Work instructions:
All lines from the one with "How do I perform: Click THIS" to the end of the material, both included, are to be written out exactly and without anything else.

::::::

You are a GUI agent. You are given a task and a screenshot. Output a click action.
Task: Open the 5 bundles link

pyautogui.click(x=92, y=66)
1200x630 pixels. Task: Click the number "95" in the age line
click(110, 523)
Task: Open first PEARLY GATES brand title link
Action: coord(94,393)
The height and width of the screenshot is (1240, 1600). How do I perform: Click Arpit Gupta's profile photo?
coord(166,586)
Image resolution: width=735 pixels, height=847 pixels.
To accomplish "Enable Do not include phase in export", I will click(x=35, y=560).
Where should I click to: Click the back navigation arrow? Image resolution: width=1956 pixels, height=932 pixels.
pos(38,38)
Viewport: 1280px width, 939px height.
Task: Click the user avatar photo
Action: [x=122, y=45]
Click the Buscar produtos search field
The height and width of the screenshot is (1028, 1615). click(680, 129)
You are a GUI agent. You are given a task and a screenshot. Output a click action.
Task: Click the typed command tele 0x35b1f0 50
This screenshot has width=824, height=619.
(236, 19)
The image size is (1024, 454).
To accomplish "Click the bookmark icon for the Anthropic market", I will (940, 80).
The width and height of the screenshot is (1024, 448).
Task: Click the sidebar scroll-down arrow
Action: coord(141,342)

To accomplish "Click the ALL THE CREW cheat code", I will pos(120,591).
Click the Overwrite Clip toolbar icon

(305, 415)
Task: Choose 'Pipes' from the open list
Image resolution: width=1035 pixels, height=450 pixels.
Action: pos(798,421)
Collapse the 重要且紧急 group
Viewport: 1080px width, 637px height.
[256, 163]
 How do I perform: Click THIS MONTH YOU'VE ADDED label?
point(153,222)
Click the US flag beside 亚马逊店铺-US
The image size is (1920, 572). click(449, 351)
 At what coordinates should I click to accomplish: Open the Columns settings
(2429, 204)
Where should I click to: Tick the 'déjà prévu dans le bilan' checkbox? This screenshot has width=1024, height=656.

::::::

Reply:
 How do I perform: Click THIS MONTH YOU'VE ADDED label?
point(153,222)
Click the US flag beside 亚马逊店铺-US
The image size is (1920, 572). click(449, 351)
 At what coordinates should I click to accomplish: Open the Columns settings
(2429, 204)
Where should I click to: Tick the 'déjà prévu dans le bilan' checkbox? This screenshot has width=1024, height=656.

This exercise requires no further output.